Work instructions ::
Copy the passage below about HINT and visual grounding word for word, in full.

[Source extract]

Figure 1: Our approach, HINT, aligns visual explanations for output decisions of a pretrained model with spatial input regions deemed important by human annotators – forcing models to base their decisions on these same region and reducing model bias.

While somewhat dissatisfying, these findings are not entirely surprising – after all, standard training protocols do not provide any guidance for visual grounding. Instead, models are trained on input-output pairs and must resolve grounding from co-occurrences – a challenging task, especially in the presence of more direct and easier to learn correlations in language. Consider our previous example question, the words ‘color’, ‘banana’, and ‘yellow’ are given as discrete tokens that will trivially match in every occurrence when these underlying concepts are referenced. In contrast, actually grounding this question requires dealing with all visual variations of bananas and learning the common feature of things described as ‘yellow’. To address this, we explore if giving a small hint in the form of human attention demonstrations can help improve grounding and reliability.

[/Source extract]
[Available data]

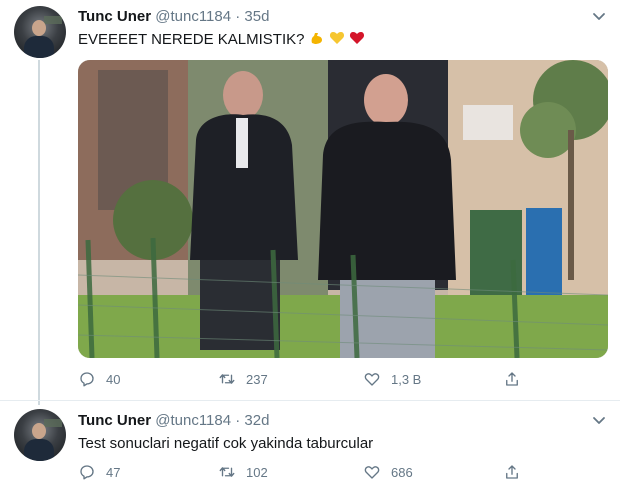 This screenshot has height=485, width=620. I want to click on tweet-timestamp: 35d, so click(256, 16).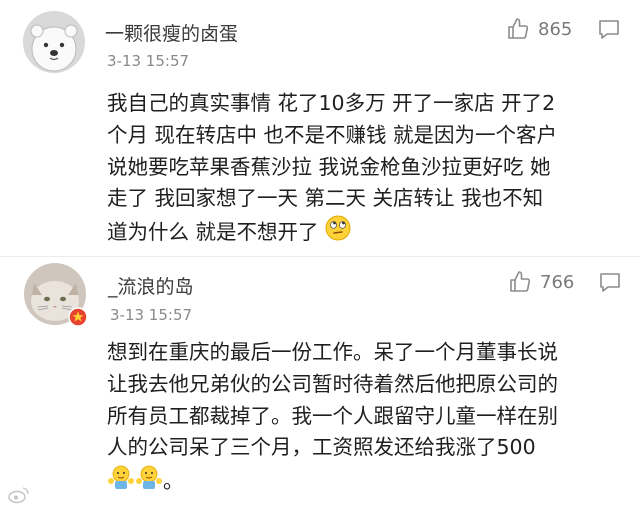  What do you see at coordinates (558, 282) in the screenshot?
I see `like-count: 766` at bounding box center [558, 282]. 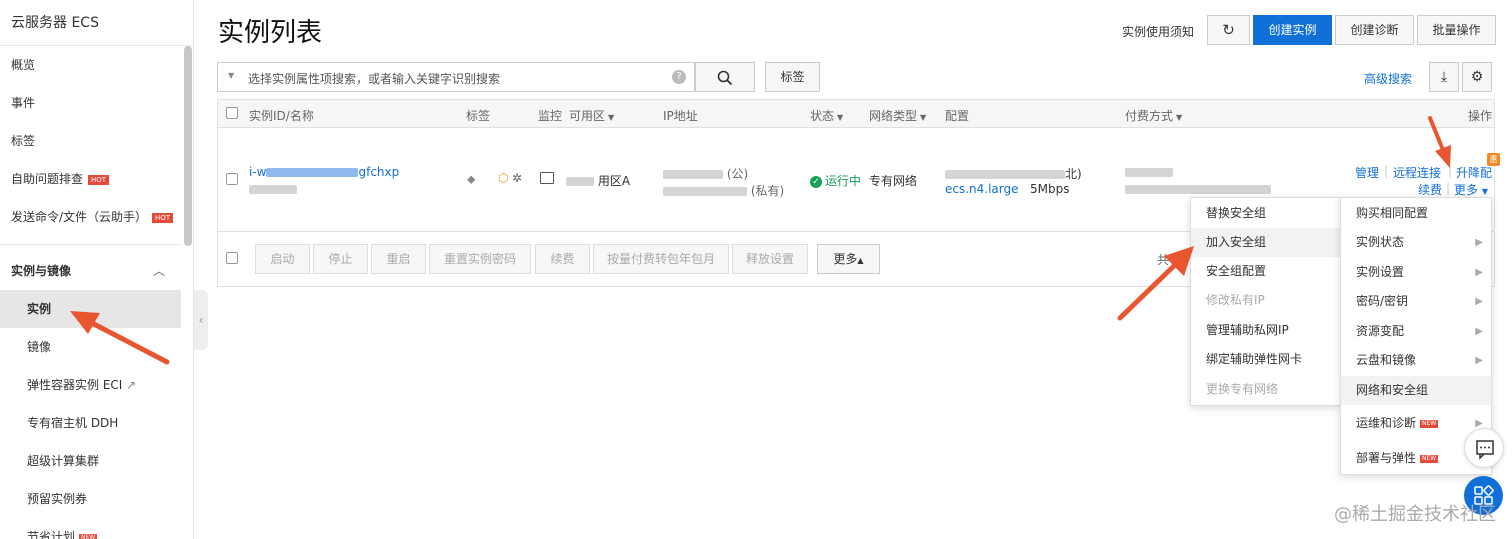 I want to click on arrow-to-instances, so click(x=120, y=338).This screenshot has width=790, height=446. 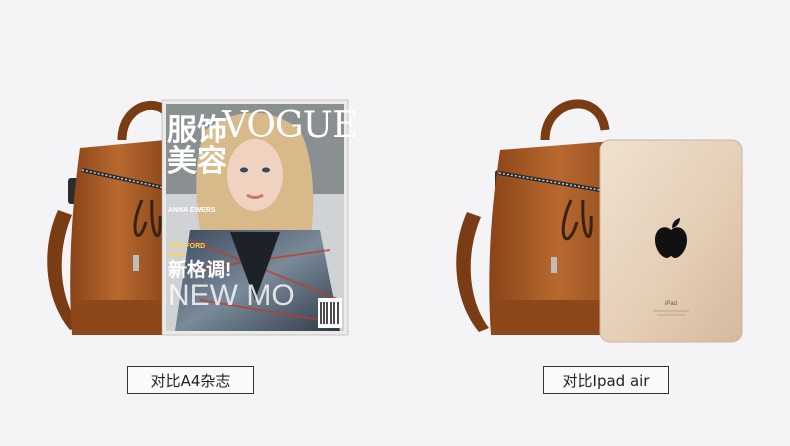 I want to click on magazine-sidebar-line-2: TOM FORD, so click(x=186, y=246).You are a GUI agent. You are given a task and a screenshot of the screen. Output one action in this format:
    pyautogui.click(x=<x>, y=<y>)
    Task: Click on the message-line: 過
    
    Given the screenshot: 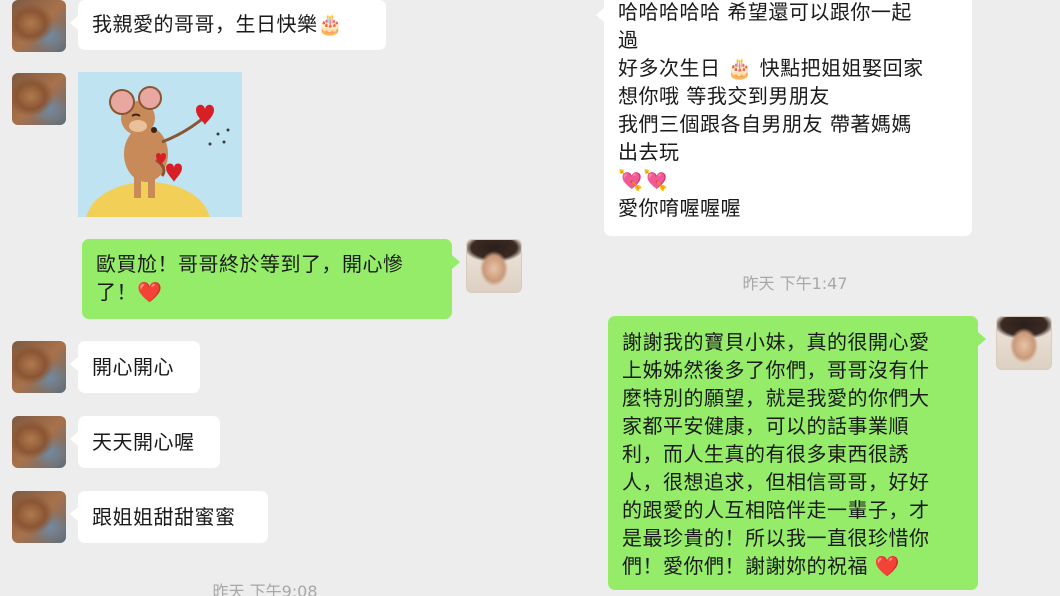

[/Available data]

Your solution ::
Figure 1: Our approach, HINT, aligns visual explanations for output decisions of a pretrained model with spatial input regions deemed important by human annotators – forcing models to base their decisions on these same region and reducing model bias.

While somewhat dissatisfying, these findings are not entirely surprising – after all, standard training protocols do not provide any guidance for visual grounding. Instead, models are trained on input-output pairs and must resolve grounding from co-occurrences – a challenging task, especially in the presence of more direct and easier to learn correlations in language. Consider our previous example question, the words ‘color’, ‘banana’, and ‘yellow’ are given as discrete tokens that will trivially match in every occurrence when these underlying concepts are referenced. In contrast, actually grounding this question requires dealing with all visual variations of bananas and learning the common feature of things described as ‘yellow’. To address this, we explore if giving a small hint in the form of human attention demonstrations can help improve grounding and reliability.